Algorithm 3 Procedure to implement learning vector quantization (LVQ-2).

1:: Prepare reference vectors, weight vectors $w_{j}$ and learning rate $(α)$
2:: while (stopping condition false) do
3:: for every training input vector x do steps 4 to 7
4:: Discover the jth output for each training input vector where Euclidean distance ‖ $x - w_{j}$ ‖ should be minimum, renew weight vector $w_{j}$
5:: If the class defined for training vector is equal to the class represented by jth output unit, then $w_{j} (n e w) = w_{j} (o l d) + α [x - w_{j} (o l d)]$
6:: else $w_{j} (n e w) = w_{j} (o l d) - α [x - w_{j} (o l d)]$
7:: endfor
8:: endWhile
9:: Repeat the above procedure for each instance in training dataset by decreasing the learning rate.

3.3. Probabilistic Neural Network

A probabilistic neural network (PNN) is predominantly a classifier which can map any input pattern to carry out multiple classifications of categories. Basically, PNN is an implementation of a statistical algorithm called the kernel discriminant analysis in which the operations are organized using four different layers, namely input layer, pattern layer, summation layer, and output layer [46]. The architecture of the probabilistic neural network is shown in Figure 3. According to the classification theory, if the probability density function (PDF) of each of the populations is known, then an unknown, X, belongs to class “i” if:

f_{i} (X) f_{j} (X), \forall j \neq i

(5)

PNN incorporates with Bayesian method for decision-making along with a non-parametric estimator to achieve the probability density function (PDF). Algorithm 4 shows the procedure to implement the PNN.
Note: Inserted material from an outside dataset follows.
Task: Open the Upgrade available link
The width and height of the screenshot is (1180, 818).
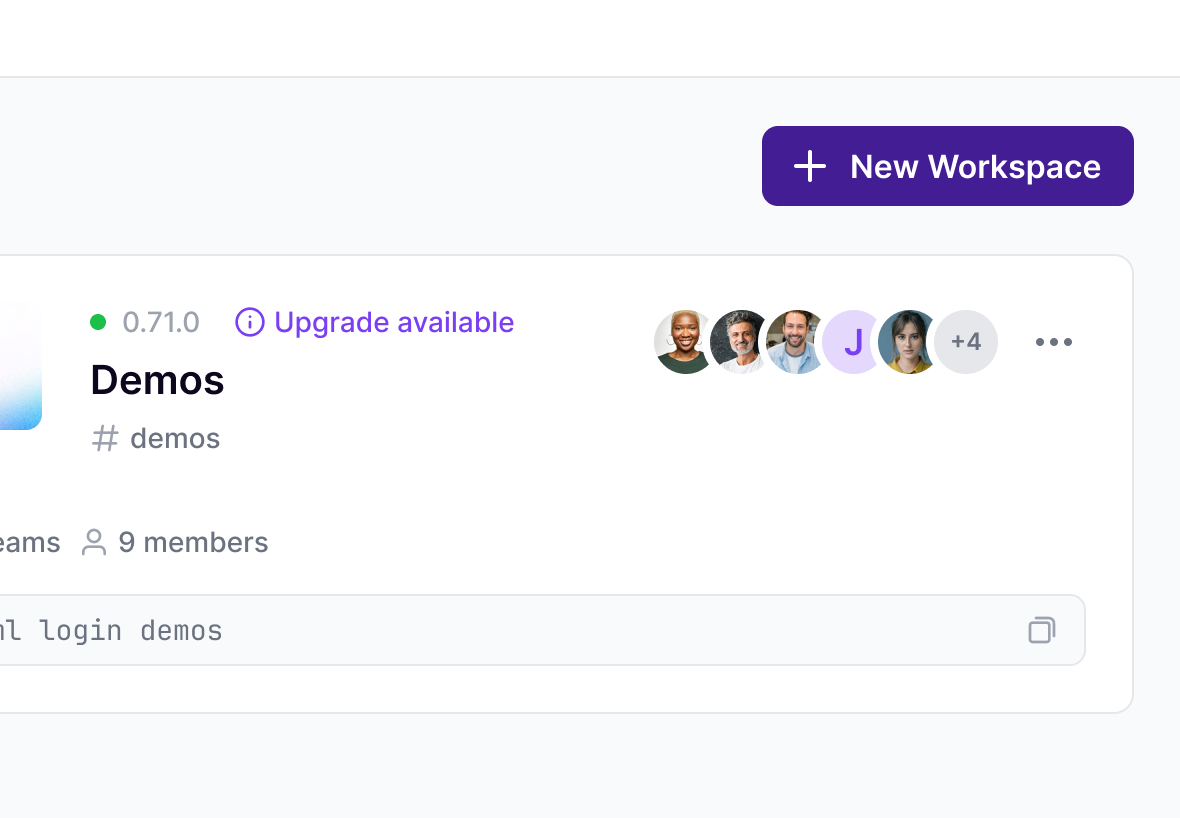Action: click(393, 322)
In a population, the PDF for a single sample is given by

\frac{1}{σ} w (\frac{x - x_{k}}{σ})

(6)

where, x = unknown input,
$x_{k}$ = kth sample,
w = weighting function,
$σ$ = smoothing parameter.

Probability density function for a single population is given by,

\frac{1}{n σ} \sum_{k = 1}^{n} w (\frac{x - x_{k}}{σ})

(7)

When Gaussian function is used as an activation function then the PDF becomes

g (x) = \frac{1}{n σ} \sum_{k = 1}^{n} e^{- \frac{{(x - x_{k})}^{2}}{σ^{2}}}

(8)

PNN is one among a few significant powerful statistical classification techniques which when compared to the multilayer feed forward NN, outperforms the latter due to its rapid training speed and operational behavior of the hidden layer with functionally effective kernel functions. Even though PNN has some minor weaknesses related to the requirement of large memory capability in fast classification, the advantages of the PNN is that it encompasses the capability to train many orders of magnitude faster than the multi-layer feed forward NN, its ability to provide mathematically acceptable confidence levels during discrimination, its built-in strength to handle the effect of outliers etc.

Algorithm 4 Procedure to implement Probabilistic Neural Network (PNN).
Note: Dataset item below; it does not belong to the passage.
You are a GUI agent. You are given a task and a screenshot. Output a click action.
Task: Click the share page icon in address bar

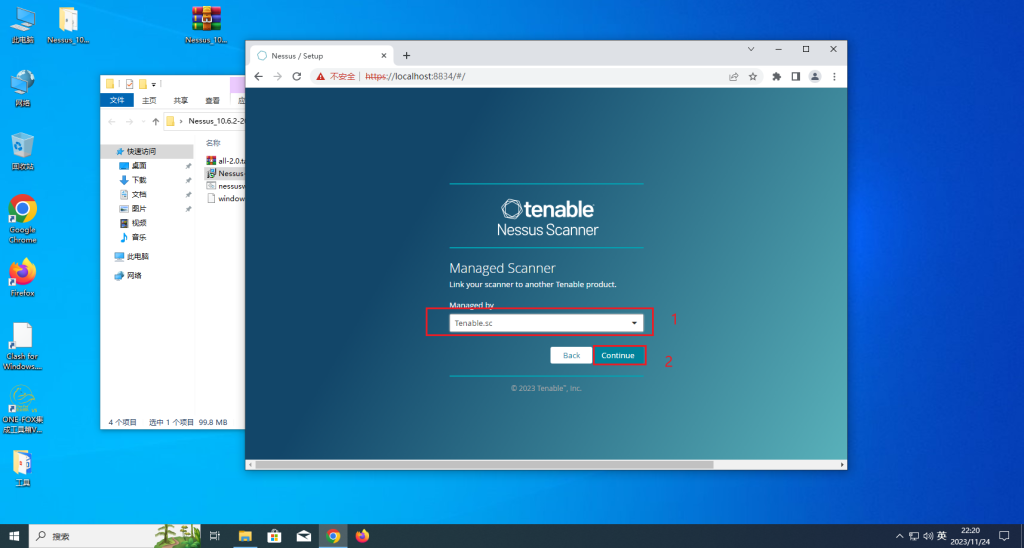point(734,76)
1:: For every individual training input vector $X (i)$ , where i=1,2,3…… n, repeat steps 2 to 5
2:: Generate pattern unit $P_{i}$
3:: Assign weight vector to pattern unit $P_{i}$ as
$W_{i} = X (i)$
4:: Connect pattern unit to summation unit
5:: If $X (i)$ matches with class 1, then associate pattern unit $P_{i}$ to summation unit $U_{1}$ else associate to $U_{2}$
6:: At the pattern layer, enumerate Gaussian function values for every class by using the following equation
$g_{i} (x)$ = $\frac{1}{\sqrt{2 π} σ^{2}} e^{\frac{- | | x - x_{j} {| |}^{2}}{2 σ^{2}}}$
7:: The input vectors that belong to same class is summed in the summation unit
$f_{i} (x) = \sum_{i = 1}^{n} g_{i} (x)$
8:: With the help of ‘f’ values the output layer makes the decision to assign classes for the input vectors.
9:: If $f_{i} (x) \geq f_{j} (x)$ , then x belong to class 1 else x belong to class 2.

3.4. Adaptive Probabilistic Neural Network

It is evident from previous sections that the construction of PNNs for dynamic events is challenging when compared to stationary events. For designing PNNs for the Bayes-optimal decision surfaces (dynamical in nature), it is required to select a smoothing parameter and a learning sequence. This sequence should satisfy conditions that are exemplary for the stochastic approximation scheme [47].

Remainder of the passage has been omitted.